Shit.He was new to this boyfriend thing. What was more important? Being there for Gloria after what happened in the park? Or getting to the bottom of the letter?
Conflicted, he followed Gloria into the kitchen and watched her fuss over the tea. She poured a small amount of hot water into two mugs. “Preheating the mugs,” she explained at his questioning look. She put the kettle back on the stove and rummaged through the cupboard for her collection of teas.
He said nothing, the letter still clutched in his hand.
She pretended he wasn’t there, walking through the steps of what looked like a soothing ritual, dumping the hot water out of the mugs and replacing it with tea bags.
“How good of a new boyfriend are you prepared to be tonight, Aldo? Because I think I want to talk.”
“I’m prepared to be whatever you need,” he told her.
“Let’s pretend for tonight that you’re my best friend and I need to vent.”
“Vent away. I’m here.”
The kettle whistled, and he watched her pour the water over the tea, steam rising up from the mugs. She was silent for a long minute. “It was like living with a hard-to-please parent. My entire life revolved around not upsetting him. No makeup. No friends. Only the foods he liked. But no matter how good I got at reading him, I still did things he didn’t like. I still got hit.”
Aldo’s fingers fisted, crushing the envelope.
“He controlled the finances, my car, where I could and couldn’t go. I knew that I could go home to my mother, but I didn’t trust that he wouldn’t try to hurt us both if I left. He wasn’t always awful. I think that’s part of the cycle. The short fuse, the explosion, the apology, the sweetness. A week before I left, he brought me a stack of paperbacks by my favorite author from the library book sale. It wasn’t all blood and bruises.”
She looked up at him, gaze earnest, and handed him a mug.
“I had hope for so long that after every apology, this would be the time he changed. He was a victim, too. His father beat him bloody every other week until he got big enough to fight back. He confided in me. He’d seen his father hurt his mother his entire life. It’s what he knew. The physical brutality, that was one thing. I could mostly heal from that. It was the emotional side of things. Whittling away at my self-esteem, one snide comment, one accusation, at a time. He hated you for some reason,” she confessed.
Aldo absorbed the statement, knowing the exact reason why Glenn Diller hated him.
“He accused me of having a crush on you, and I denied it. Even though it was true.” She shot him a sidelong look.
“You did?” he asked.
Gloria nodded, remembering. “Who wouldn’t have a crush on football star Aldo Moretta?”
Aldo needed desperately to move his body. To pace before the rage inside him erupted. Gloria stepped around him and led the way into the living room. She sat on the couch, gestured for him to do the same. He tucked the letter beside him on the cushion, still not sure how to approach it.
“I was shocked. Sure, looking back there’d been warning signs.
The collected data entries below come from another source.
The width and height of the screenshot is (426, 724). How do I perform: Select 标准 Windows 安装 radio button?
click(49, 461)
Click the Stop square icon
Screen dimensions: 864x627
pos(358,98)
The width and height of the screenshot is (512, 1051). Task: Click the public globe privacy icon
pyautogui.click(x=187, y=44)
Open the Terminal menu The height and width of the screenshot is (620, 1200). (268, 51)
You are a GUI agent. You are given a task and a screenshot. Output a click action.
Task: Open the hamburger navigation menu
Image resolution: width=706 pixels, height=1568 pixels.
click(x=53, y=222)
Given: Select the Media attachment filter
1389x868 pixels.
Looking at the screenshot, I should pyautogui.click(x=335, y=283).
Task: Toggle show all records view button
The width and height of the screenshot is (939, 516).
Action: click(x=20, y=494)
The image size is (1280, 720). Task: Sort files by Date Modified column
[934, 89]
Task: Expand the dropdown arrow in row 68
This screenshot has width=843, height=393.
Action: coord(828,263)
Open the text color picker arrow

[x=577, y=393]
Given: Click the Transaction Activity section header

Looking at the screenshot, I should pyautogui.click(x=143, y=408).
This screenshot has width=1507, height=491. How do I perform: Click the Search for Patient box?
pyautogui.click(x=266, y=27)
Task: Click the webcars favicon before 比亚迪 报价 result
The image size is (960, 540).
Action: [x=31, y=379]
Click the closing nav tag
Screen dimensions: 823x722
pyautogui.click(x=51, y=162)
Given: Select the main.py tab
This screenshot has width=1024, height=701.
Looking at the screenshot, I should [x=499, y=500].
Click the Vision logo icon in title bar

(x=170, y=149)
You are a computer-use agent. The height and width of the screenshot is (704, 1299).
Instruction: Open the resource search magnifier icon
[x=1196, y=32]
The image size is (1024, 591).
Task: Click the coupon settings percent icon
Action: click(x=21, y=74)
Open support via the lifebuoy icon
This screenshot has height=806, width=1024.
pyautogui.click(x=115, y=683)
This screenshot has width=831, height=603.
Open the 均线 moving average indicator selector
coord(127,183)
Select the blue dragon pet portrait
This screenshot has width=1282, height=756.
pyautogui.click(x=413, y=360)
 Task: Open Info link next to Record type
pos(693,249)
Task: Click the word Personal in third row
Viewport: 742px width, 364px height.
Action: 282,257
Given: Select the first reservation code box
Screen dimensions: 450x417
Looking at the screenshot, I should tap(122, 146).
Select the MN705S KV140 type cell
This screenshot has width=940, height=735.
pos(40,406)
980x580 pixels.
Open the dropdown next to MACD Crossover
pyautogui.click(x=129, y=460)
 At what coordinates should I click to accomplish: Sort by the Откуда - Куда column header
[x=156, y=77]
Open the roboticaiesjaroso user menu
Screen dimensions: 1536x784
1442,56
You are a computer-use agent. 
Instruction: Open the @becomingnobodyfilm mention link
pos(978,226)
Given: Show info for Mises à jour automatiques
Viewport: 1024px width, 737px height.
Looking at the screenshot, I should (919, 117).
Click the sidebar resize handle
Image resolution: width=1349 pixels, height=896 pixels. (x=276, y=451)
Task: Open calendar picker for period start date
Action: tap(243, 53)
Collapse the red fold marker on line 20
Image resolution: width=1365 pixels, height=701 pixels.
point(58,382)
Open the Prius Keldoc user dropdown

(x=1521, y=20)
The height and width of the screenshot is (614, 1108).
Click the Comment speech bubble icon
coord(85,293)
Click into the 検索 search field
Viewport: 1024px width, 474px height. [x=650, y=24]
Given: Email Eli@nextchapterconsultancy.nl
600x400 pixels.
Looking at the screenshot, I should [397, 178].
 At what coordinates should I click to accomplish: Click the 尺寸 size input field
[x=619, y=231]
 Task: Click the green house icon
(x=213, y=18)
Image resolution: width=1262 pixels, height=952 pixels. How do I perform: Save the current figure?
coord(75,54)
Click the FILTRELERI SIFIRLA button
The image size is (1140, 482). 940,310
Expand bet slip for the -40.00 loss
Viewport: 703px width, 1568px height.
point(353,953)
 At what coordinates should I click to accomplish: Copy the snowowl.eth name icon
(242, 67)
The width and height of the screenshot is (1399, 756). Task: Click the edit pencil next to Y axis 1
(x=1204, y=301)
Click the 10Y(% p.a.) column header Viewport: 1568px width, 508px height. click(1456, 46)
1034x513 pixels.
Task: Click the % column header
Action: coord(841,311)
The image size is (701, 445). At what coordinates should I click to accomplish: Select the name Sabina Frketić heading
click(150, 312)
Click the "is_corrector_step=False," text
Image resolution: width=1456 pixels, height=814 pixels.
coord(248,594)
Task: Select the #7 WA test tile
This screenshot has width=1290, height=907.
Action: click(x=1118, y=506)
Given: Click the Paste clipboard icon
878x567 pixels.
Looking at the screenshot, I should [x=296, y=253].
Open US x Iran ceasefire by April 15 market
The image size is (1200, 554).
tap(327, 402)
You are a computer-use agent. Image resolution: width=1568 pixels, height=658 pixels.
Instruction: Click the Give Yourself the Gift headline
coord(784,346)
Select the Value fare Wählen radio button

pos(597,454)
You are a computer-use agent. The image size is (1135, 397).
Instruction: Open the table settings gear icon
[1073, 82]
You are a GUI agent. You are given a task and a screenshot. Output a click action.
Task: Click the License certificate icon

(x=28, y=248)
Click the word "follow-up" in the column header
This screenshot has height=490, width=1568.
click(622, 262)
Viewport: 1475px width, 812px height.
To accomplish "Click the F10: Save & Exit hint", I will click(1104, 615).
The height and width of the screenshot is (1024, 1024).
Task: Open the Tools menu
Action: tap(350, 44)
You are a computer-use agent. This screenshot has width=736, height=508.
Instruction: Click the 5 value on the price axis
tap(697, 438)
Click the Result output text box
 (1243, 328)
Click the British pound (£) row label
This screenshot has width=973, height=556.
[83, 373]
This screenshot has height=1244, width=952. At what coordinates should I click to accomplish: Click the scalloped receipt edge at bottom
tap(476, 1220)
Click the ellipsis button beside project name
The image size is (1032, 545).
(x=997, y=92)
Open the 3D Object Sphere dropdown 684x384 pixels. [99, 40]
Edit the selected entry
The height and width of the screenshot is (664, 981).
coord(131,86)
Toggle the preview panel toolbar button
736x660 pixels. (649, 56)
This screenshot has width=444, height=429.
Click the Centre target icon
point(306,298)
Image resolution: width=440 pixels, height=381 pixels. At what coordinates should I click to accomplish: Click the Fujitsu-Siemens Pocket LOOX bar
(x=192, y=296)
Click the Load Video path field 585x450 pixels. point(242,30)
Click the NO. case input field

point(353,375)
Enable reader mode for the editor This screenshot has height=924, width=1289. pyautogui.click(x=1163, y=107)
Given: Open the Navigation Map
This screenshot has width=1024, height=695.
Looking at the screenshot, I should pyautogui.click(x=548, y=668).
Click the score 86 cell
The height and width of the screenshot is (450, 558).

Times when he was rougher than the situation called for or making controlling demands that felt like love at the time. When he hit me, I pushed him. Called him a ‘loser asshole,’” she recalled. “And he fell to his knees in front of me and cried. He begged me not to leave him. Apologized for hitting me. Said it was an accident that he’d never do it again. He told me his story. That all he knew was violence. But he’d change for me. I felt…powerful. I had the choice to stay or go, and he was putting it in my hands.”
“But he never changed,” Aldo said quietly.
She took a sip of tea, and Aldo did the same. It was soft and floral. A gentleness removed from the ugliness of their conversation. “No. But he did give me hope. Weeks would go by, and things would be fine. He’d be working. We’d have a little money. He’d laugh at my jokes. Then I’d ask him to pick up onions on the way home from work, or I wouldn’t wash his work shirt fast enough. Or he wouldn’t even pretend to come up with an excuse that involved me.”
Aldo suddenly got what true friendship was. As a man who was half in love with the woman bravely telling her story, hearing the details of her abuse was a kind of torture. But for Gloria, it was a cleansing. A healing. And that was more important than his own temper, his own discomfort. “Did he ever hurt you in other ways?”
“You mean rape,” she said flatly.
He nodded.
“Once,” she said quietly. “Though at the time I didn’t recognize it as rape. In recent years, I was more of a live-in housekeeper and cook.”
Aldo forced himself to take another drink to soothe the ache in his throat. He put the tea down and took Gloria’s hand. Squeezed.
“I stayed in hope and fear, in repeating cycles of both. I stayed because it was easier sometimes. Other times because I physically couldn’t leave. And I have to live with that. I have to live with the fact that I wasn’t strong enough to leave him the first time. I’m responsible for my choice to stay.”
“It’s not cut and dried like that, Gloria,” he reminded her. “Brain scans show similarities between victims of abuse and soldiers on the battlefield.”
She shifted to face him on the couch. “Do you wonder if that’s part of our attraction? That we’re both survivors?”
Aldo let go of her hand and squeezed her knee.